Excerpts from a dataset:
==*==
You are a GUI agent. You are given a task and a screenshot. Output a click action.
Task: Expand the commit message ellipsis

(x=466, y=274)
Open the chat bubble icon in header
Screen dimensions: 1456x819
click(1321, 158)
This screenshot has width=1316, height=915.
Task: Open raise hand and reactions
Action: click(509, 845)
==*==
**WORK REQUEST**
Could you please reproduce each record exactly, leaving nothing out?

**SOLUTION FOR THIS PROBLEM**
You are a GUI agent. You are given a task and a screenshot. Output a click action.
Task: Expand the commit message ellipsis

(x=466, y=274)
Open the chat bubble icon in header
Screen dimensions: 1456x819
click(1321, 158)
This screenshot has width=1316, height=915.
Task: Open raise hand and reactions
Action: click(509, 845)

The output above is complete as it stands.